(Stored data entries)
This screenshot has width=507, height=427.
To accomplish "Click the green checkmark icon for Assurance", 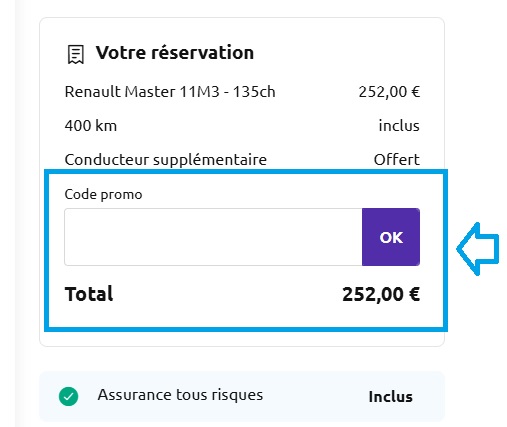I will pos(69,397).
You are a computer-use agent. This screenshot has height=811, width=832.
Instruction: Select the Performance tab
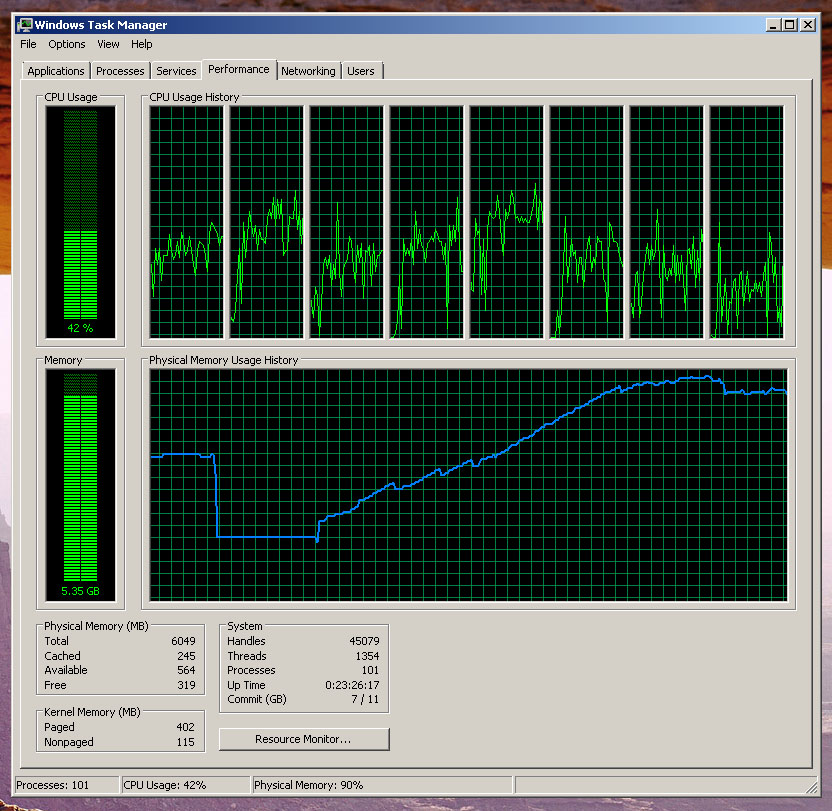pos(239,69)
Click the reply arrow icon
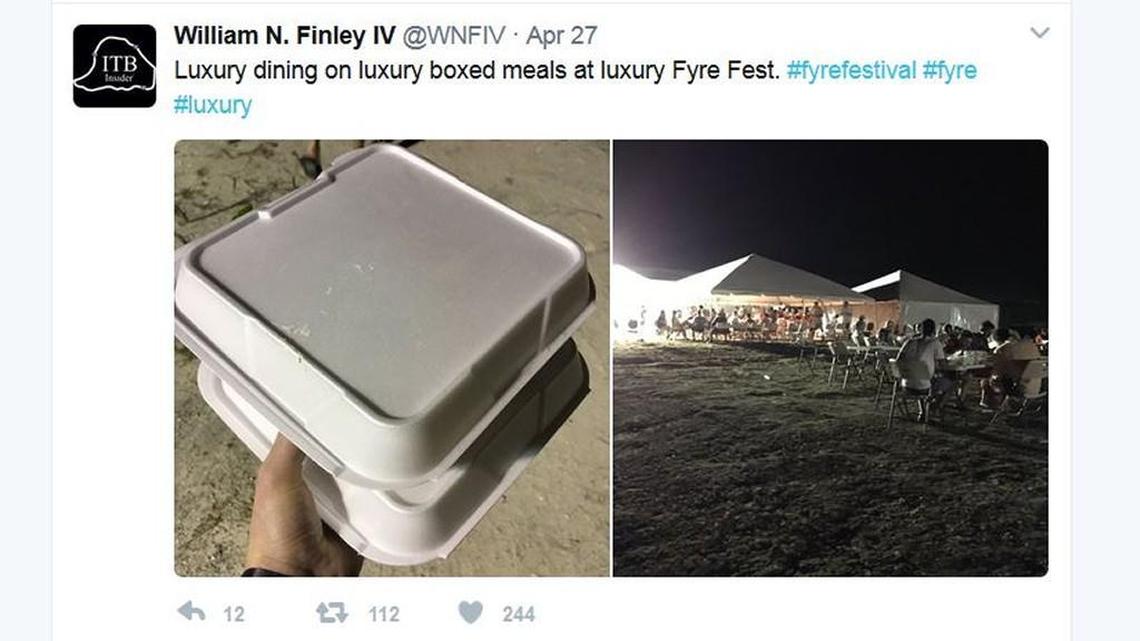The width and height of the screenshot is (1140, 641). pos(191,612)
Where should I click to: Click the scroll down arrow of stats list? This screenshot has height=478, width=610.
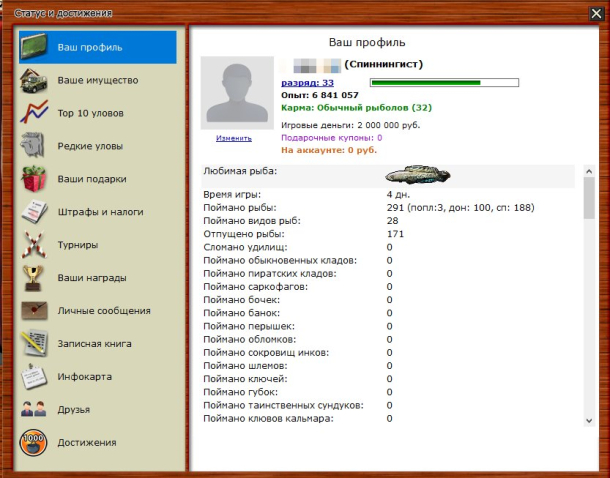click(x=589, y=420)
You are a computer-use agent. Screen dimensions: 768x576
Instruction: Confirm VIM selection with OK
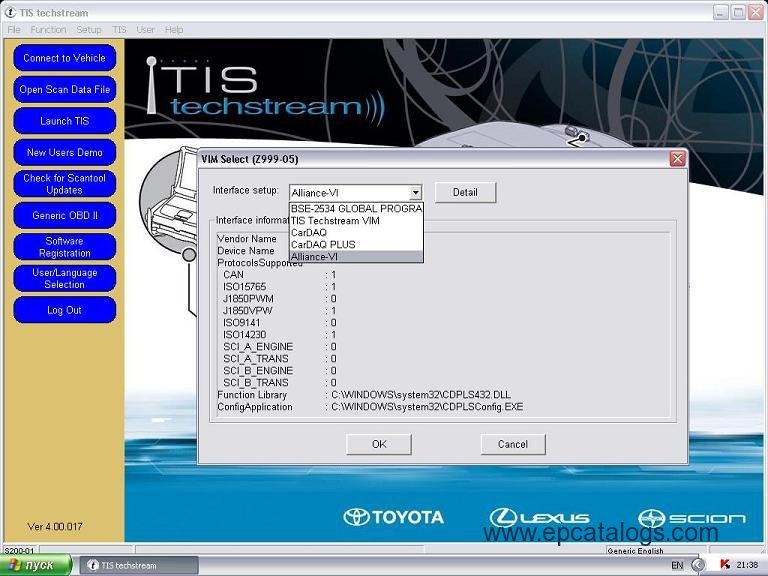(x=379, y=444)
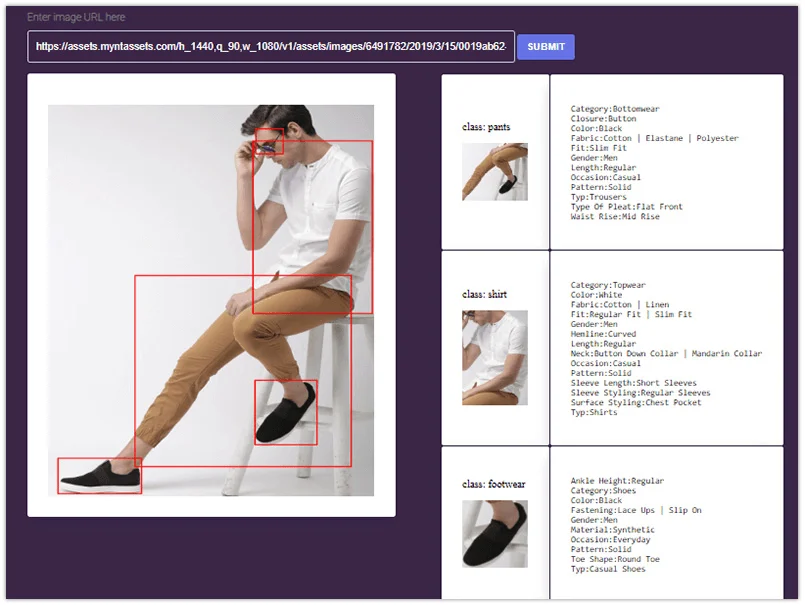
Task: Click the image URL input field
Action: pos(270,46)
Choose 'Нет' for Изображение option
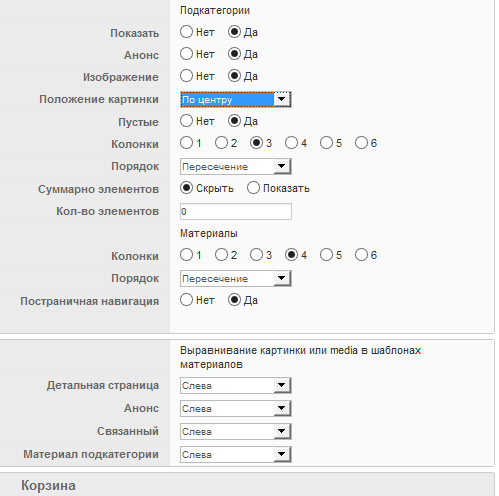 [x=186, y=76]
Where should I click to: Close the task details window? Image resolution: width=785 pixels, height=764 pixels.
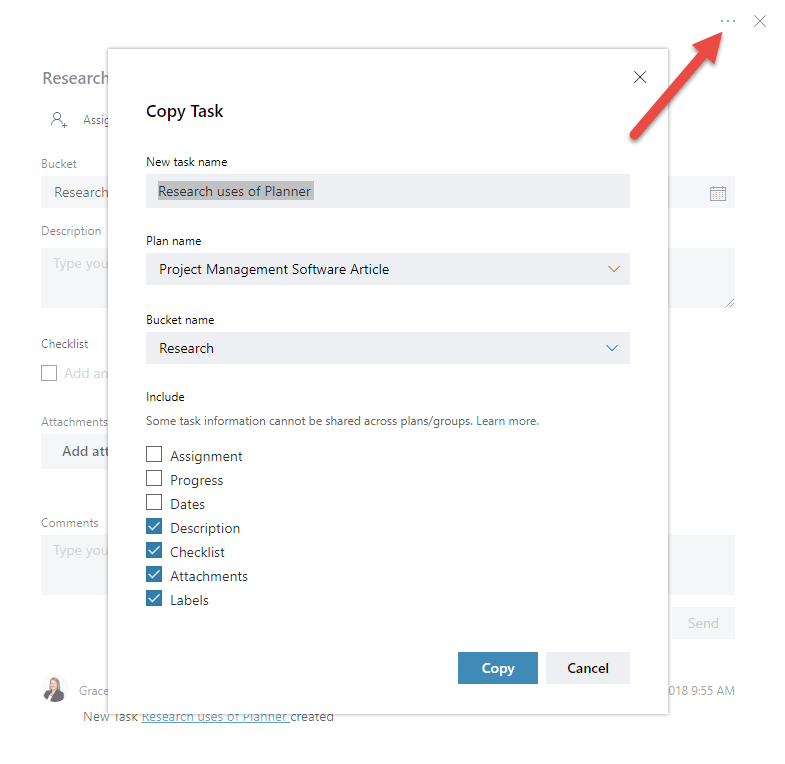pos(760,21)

Work instruction » In the entries above, find each line containing the string "computer" and copy it.

Completed exercise »
You are a computer-use agent. This screenshot has height=811, width=832.
You are a computer-use agent. Screen dimensions: 768x576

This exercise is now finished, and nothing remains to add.